Pi Patel adalah seorang anak yang cerdas. Kecerdasannya membuatnya mampu menangkis ejekan teman-temannya yang memelesetkan namanya, Piscine, menjadi Pissing. Kecerdasannya pula yang membuat ia sangat tertarik mempelajari tiga agama; Hindu, Kristen dan Islam dan memeluk ketiganya.
Namun, kemudahan hidupnya tidak selamanya ia nikmati. Kondisi politik India yang tidak menguntungkan membuat ayah Pi memutuskan menutup kebun binatang mereka dan hijrah ke Canada untuk mencari penghidupan baru. Mereka pun berlayar ke Canada dengan kapal barang yang memuat sebagian binatang mereka. Di samudra Pasifik kapal tenggelam. Dan Pi dengan seekor hyena, seekor zebra, seekor orangutan dan seekor harimau bengal selamat karena dapat menumpang di sebuah sekoci. Kisah Pi selama 227 hari di lautan bersama hewan buas inilah yang menjadi inti cerita.
Buku ini terbagi menjadi tiga bagian. Bagian pertama dibagi menjadi dua sub bagian lagi yaitu satu sub bagian berisi Pi yang mempelajari kehidupan binatang. Dan sub bagian berikutnya berisi Pi yang mempelajari ketiga agama dan memeluknya sekaligus karena ia ingin mencintai Tuhan. (Halaman 116).
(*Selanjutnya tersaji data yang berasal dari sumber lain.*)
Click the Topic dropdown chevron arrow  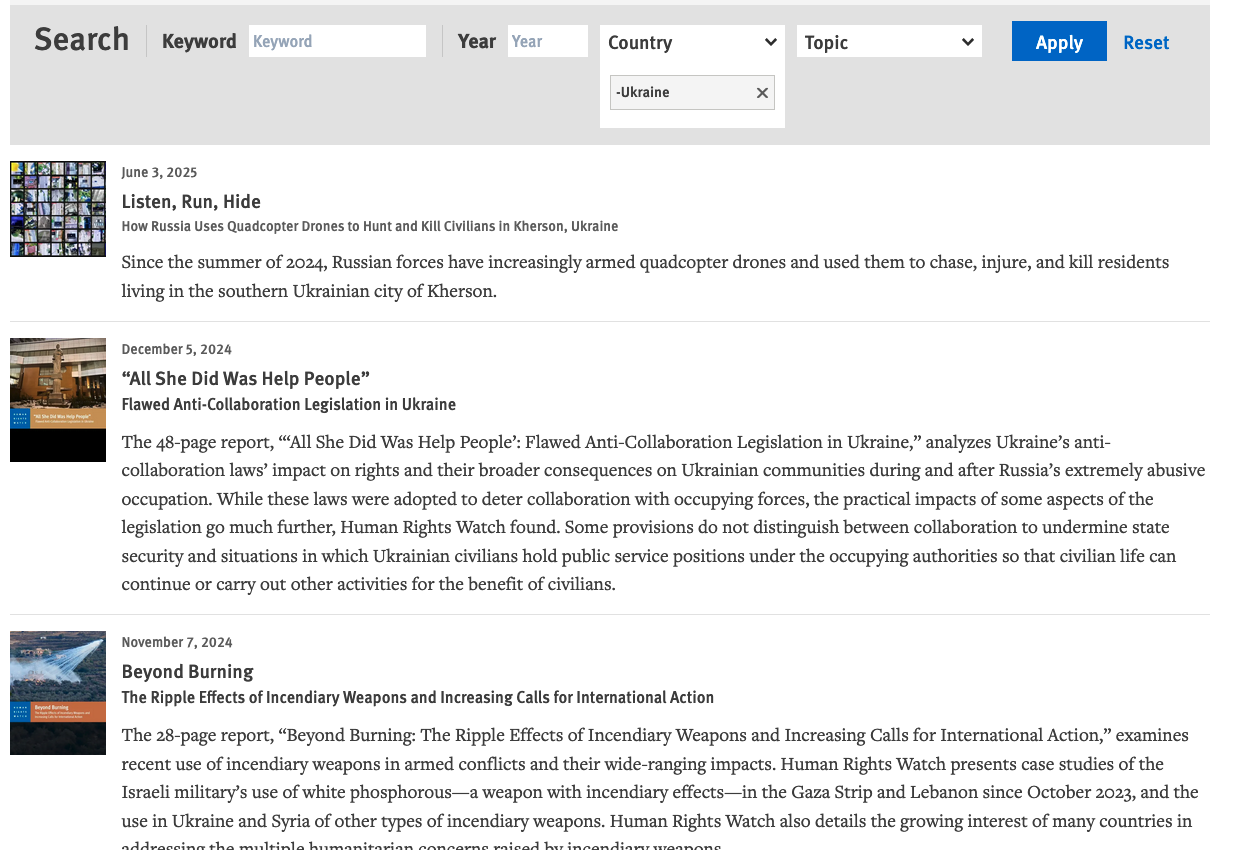pos(967,42)
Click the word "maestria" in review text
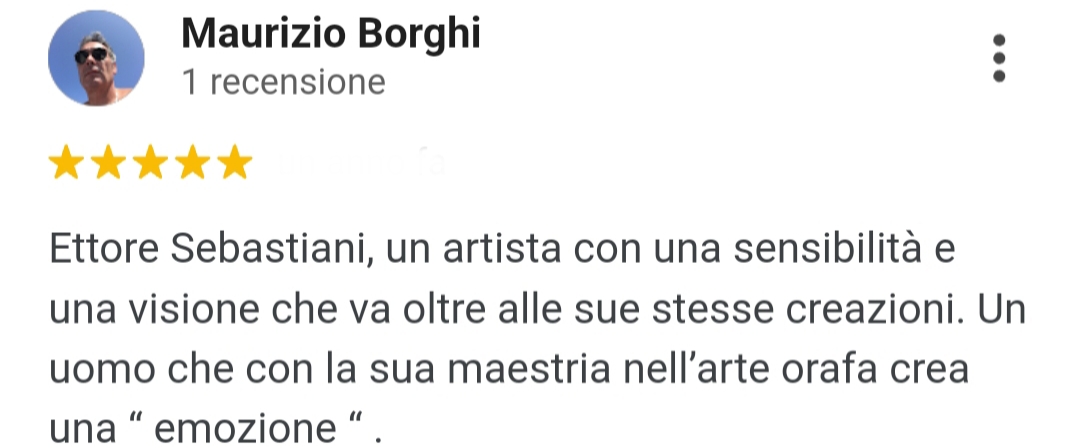This screenshot has height=448, width=1080. pos(529,369)
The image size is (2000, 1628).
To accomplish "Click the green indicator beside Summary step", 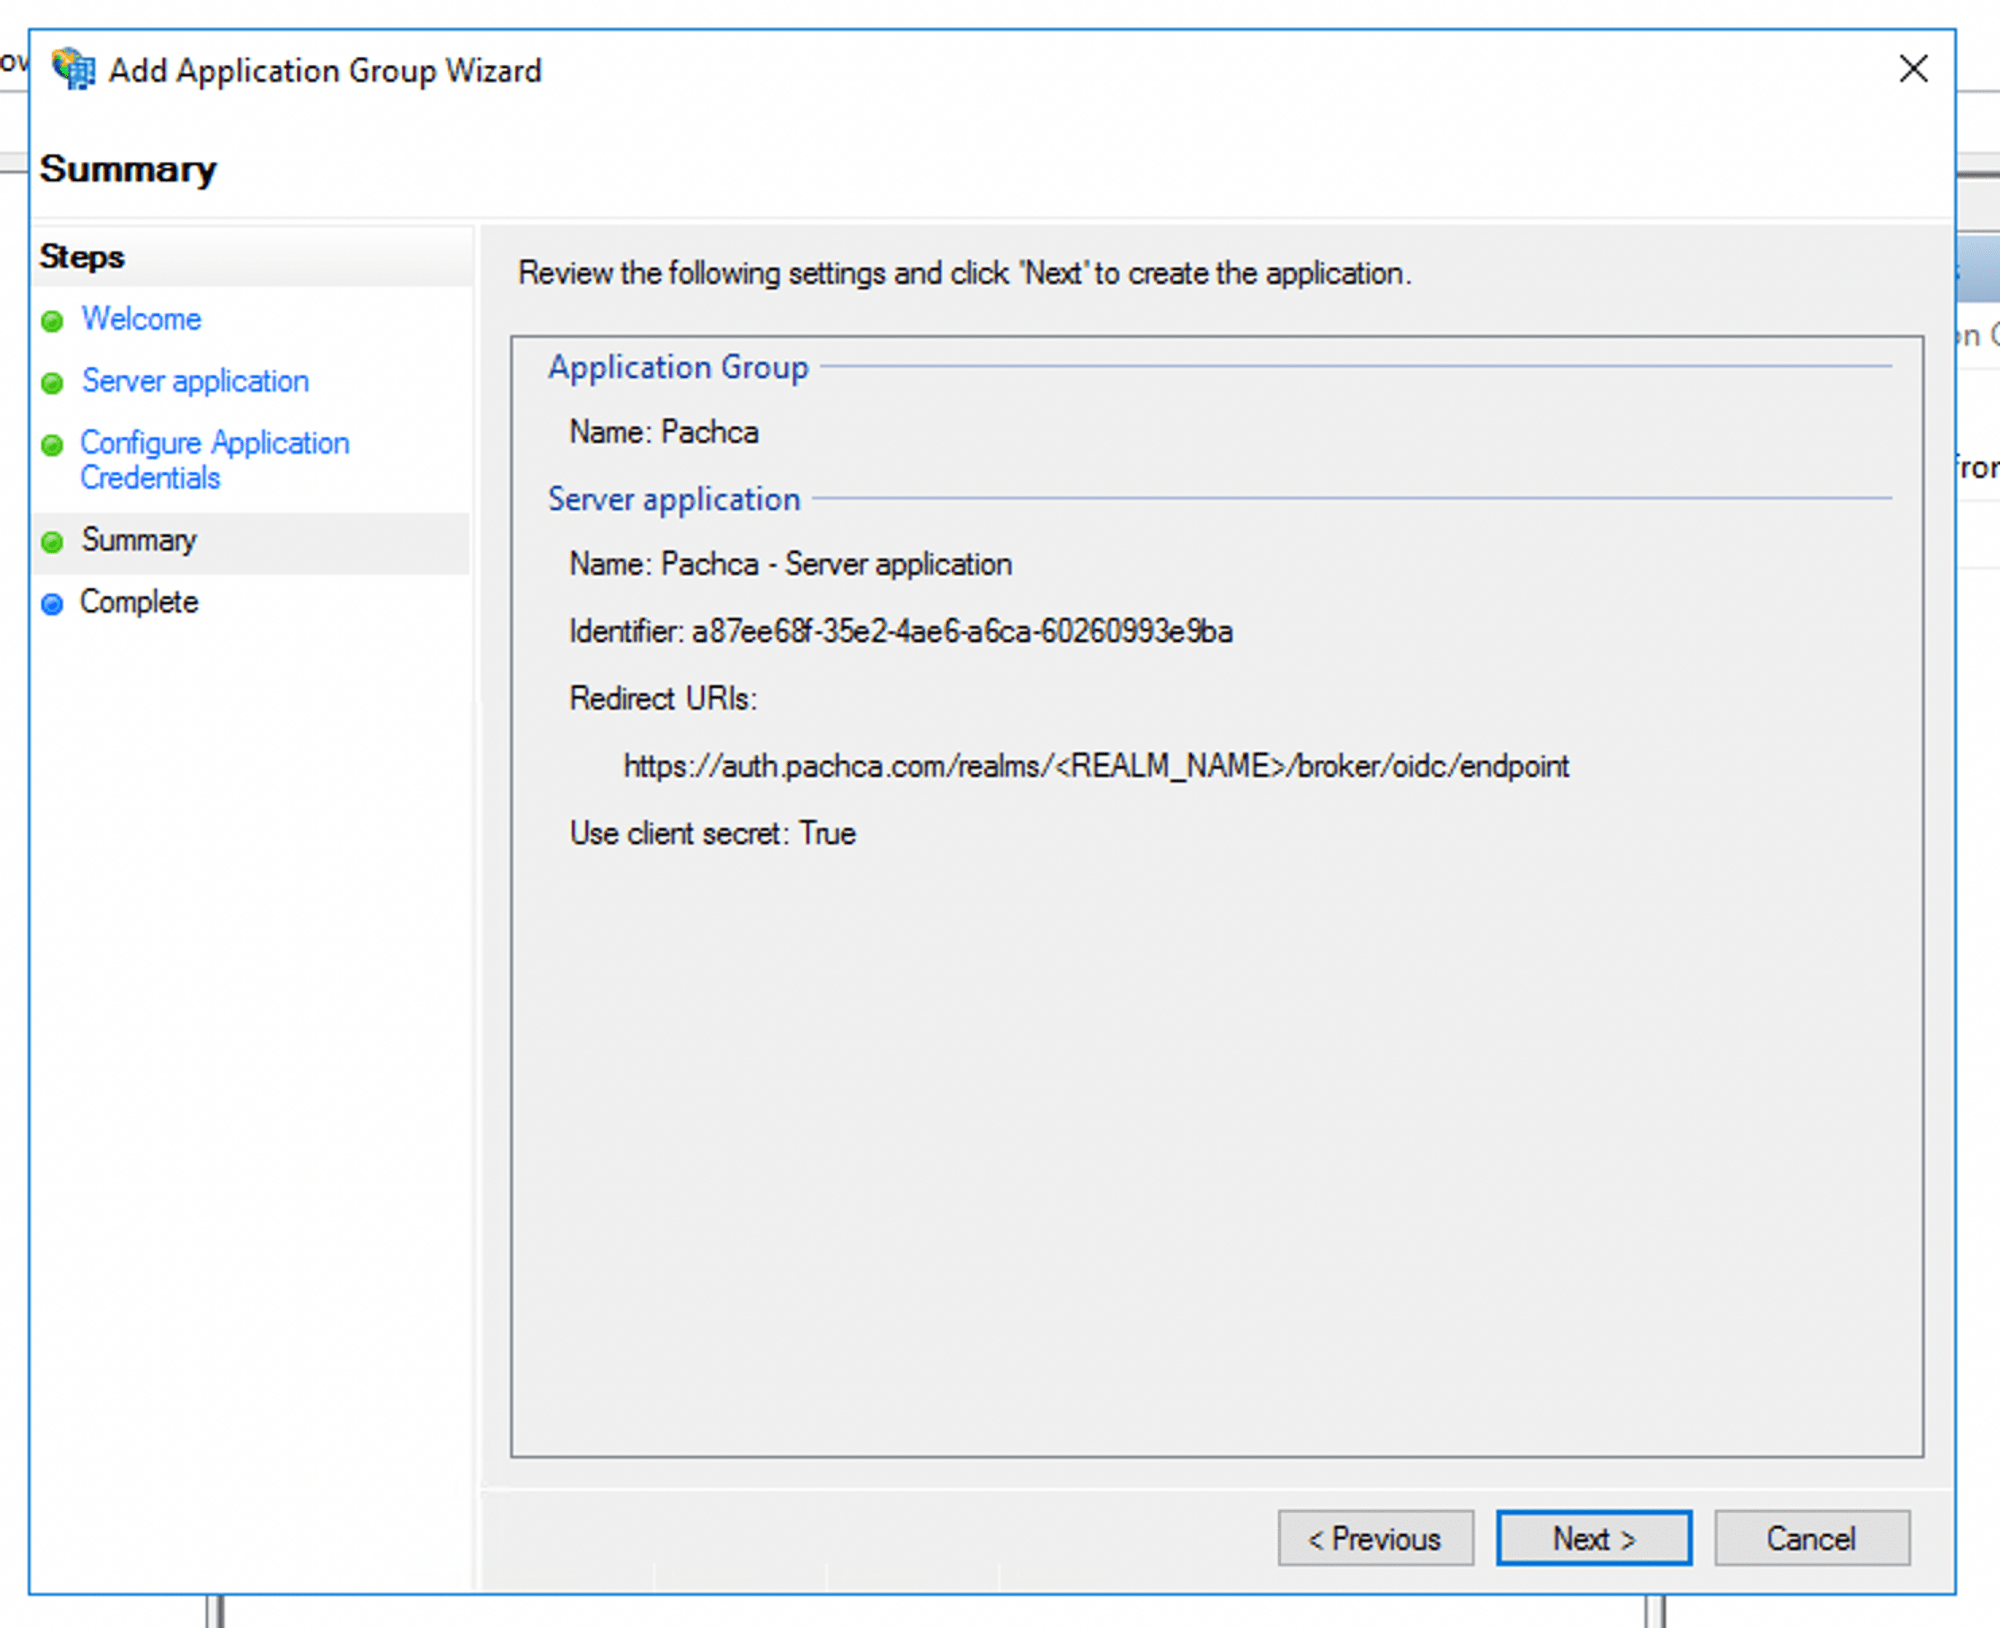I will tap(52, 541).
Namun bagian pertama buku ini bukan hanya sekedar pembuka cerita. Bagian pertama ini merupakan penjelasan logis dari bagian yang kedua. Mengenai Pi yang bisa hidup berdampingan dengan harimau bengal yang buas, Martel menulis tentang zoomorfisme; seekor binatang yang menganggap manusia atau binatang lain sebagai mahluk sejenisnya sendiri (halaman 132) dan batas teritorial yang dianut oleh binatang (halaman 75).
Sedangkan ilmu agama yang dipelajari oleh Pi membantunya untuk terus bertahan hidup. Memang dikatakan bahwa Pi berhutang budi kepada Richard Parker, sang harimau, karena sang binatang buas itulah yang mendorong Pi agar tetap hidup (halaman 239). Tapi Pi menganggap ini tidak lepas dari campur tangan yang Maha Kuasa. Ketika berhasil menangkap ikan dorado sambil menangis Pi berkata:
"Terima kasih, Wisnu, terima kasih. Kau pernah menyelamatkan dunia ini dengan menjelma sebagai ikan. Sekarang kau menyelamatkan aku dengan menjelma menjadi ikan pula. Terima kasih, terima kasih". (halaman 267)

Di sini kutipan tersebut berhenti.